Sure, you can "overdo" the downhaul, but it's hard to do so without breaking the downhaul line or something, and I've never seen extra downhaul affect the camber rotation unless you don't add the requisite amount of outhaul to match the amount of downhaul.
Downhaul/outhaul need to be adjusted together so you maintain some balance in the rig.
Lot's of downhaul and no outhaul is most likely just as bad as minimal downhaul and way too much outhaul.
Anyone who says harness lines need to be long, on a wide board like the F-Type just doesn't get what we are trying to achieve here.
For sailing upwind, and reaching, the lines need to be adjusted so your entire body weight in on the harness and there is almost no pull on your arms.
How long is this..........? it's entirely dependent on your physical size, the length of your arrms, the width of your board.
You want to be in the "figure 7" stance, with your arms fully extended (maybe even with your shoulders rolled forward some) so your upper body is as far from the rig as it can go and you still can get your hands on the boom.
BUT, the lines may be quite short as the harness and lines need to "lift your butt" to get all your weight on the rig.
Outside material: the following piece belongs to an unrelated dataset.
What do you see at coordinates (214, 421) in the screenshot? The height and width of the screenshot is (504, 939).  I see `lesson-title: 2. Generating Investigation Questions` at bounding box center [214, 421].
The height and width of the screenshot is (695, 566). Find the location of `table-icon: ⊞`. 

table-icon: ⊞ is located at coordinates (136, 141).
The harness lines are not "lifting your butt" up off the board, but rather supporting your butt in the "figure 7" stance with all your weight on the harness and your arms fully extended.
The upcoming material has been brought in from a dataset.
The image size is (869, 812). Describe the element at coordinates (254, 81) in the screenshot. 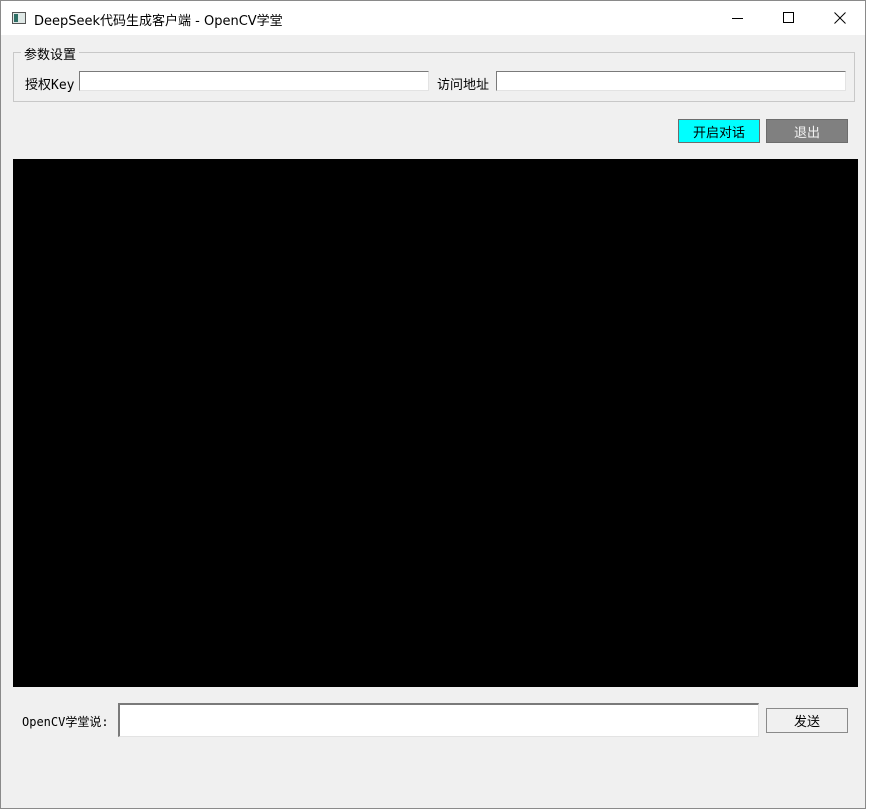

I see `auth-key-input` at that location.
To sail downwind, really deep, on a formula board, you do adjust your harness lines quite long, but you also bag the sail out by releasing most of/all the outhaul to make the sail efficient that far off the wind.
For recreationsl sailing, you will probably never sail that far off the wind (this is like as near to straight downwind, with the rig fully sheeted in and raked back with the board sailing on apparent windspeed exclusively).
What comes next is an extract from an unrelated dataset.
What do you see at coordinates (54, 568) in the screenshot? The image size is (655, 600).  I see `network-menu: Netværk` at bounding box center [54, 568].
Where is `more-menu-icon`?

As soon as the formula racers round the leeward mark, they shorten their lines alot, and add outhaul to give the sail it's upwind profile to get max. performance upwind.
Again, harness line length is governed by:
Your arm length...
Your stance (which we hope is the "figure 7")
The type of harness you are using.....
to some degree the kind of board and kind of sailing you are doing.
Small boards/wavesailing/waist or chest harness/ very vertical and "over the board"
stance= very short lines!
Free sailing/mid size/width boards; waist or seat harness/more "laid out to the side" stance = lines adjusted to your arm length.
Formula racing, very wide boards, seat harness, very "out off the board" stance, seat harnesses, adjustable length harness lines and adjustable outhauls= very short for upwind, longer for reaching (formula racers almost never are on a reach) and quite long for downwind with bagged out rig, and a change of stance to face almost forward.
So, harness line length is quite different due to alot of factors, and mostly people tend to have them a little on the "too long" and too widely spread out side of well adjusted and balanced lines.